↓↓↓

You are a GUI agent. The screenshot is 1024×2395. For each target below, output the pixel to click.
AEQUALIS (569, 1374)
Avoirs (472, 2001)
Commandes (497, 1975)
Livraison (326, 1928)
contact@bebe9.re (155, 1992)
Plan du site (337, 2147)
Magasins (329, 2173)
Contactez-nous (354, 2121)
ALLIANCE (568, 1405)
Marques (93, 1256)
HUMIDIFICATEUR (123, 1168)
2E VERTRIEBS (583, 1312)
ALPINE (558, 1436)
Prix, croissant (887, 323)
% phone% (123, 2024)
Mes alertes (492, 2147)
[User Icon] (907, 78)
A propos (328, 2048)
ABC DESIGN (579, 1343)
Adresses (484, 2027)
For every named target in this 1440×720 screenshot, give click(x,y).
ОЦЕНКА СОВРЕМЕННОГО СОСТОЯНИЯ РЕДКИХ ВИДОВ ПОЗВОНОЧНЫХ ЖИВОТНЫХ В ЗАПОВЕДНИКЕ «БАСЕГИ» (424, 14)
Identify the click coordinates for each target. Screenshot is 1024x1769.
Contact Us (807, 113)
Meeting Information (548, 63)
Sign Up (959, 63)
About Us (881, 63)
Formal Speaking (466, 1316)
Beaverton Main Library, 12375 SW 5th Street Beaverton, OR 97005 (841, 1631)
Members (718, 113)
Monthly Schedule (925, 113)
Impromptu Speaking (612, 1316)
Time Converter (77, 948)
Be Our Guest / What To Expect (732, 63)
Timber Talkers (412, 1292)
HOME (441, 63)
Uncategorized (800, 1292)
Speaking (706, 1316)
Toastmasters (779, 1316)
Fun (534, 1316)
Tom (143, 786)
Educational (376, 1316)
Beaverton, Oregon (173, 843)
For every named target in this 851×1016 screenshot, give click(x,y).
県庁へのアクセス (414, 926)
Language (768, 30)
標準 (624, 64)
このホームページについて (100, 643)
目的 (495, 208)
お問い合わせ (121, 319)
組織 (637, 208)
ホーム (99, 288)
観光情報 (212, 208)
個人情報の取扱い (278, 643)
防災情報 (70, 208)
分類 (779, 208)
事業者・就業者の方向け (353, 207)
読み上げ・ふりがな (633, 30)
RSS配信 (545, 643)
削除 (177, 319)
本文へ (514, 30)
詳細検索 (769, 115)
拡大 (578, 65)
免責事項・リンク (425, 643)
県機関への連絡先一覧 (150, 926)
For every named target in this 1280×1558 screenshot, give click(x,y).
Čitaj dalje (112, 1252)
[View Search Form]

↑↑↑

Return the lines of the data above verbatim, starting at the line that contains "Marques (93, 1256)" and ending after the line that contains "ОЦЕНКА СОВРЕМЕННОГО СОСТОЯНИЯ".

RESPONSE:
Marques (93, 1256)
HUMIDIFICATEUR (123, 1168)
2E VERTRIEBS (583, 1312)
ALPINE (558, 1436)
Prix, croissant (887, 323)
% phone% (123, 2024)
Mes alertes (492, 2147)
[User Icon] (907, 78)
A propos (328, 2048)
ABC DESIGN (579, 1343)
Adresses (484, 2027)
For every named target in this 1440×720 screenshot, give click(x,y).
ОЦЕНКА СОВРЕМЕННОГО СОСТОЯНИЯ РЕДКИХ ВИДОВ ПОЗВОНОЧНЫХ ЖИВОТНЫХ В ЗАПОВЕДНИКЕ «БАСЕГИ» (424, 14)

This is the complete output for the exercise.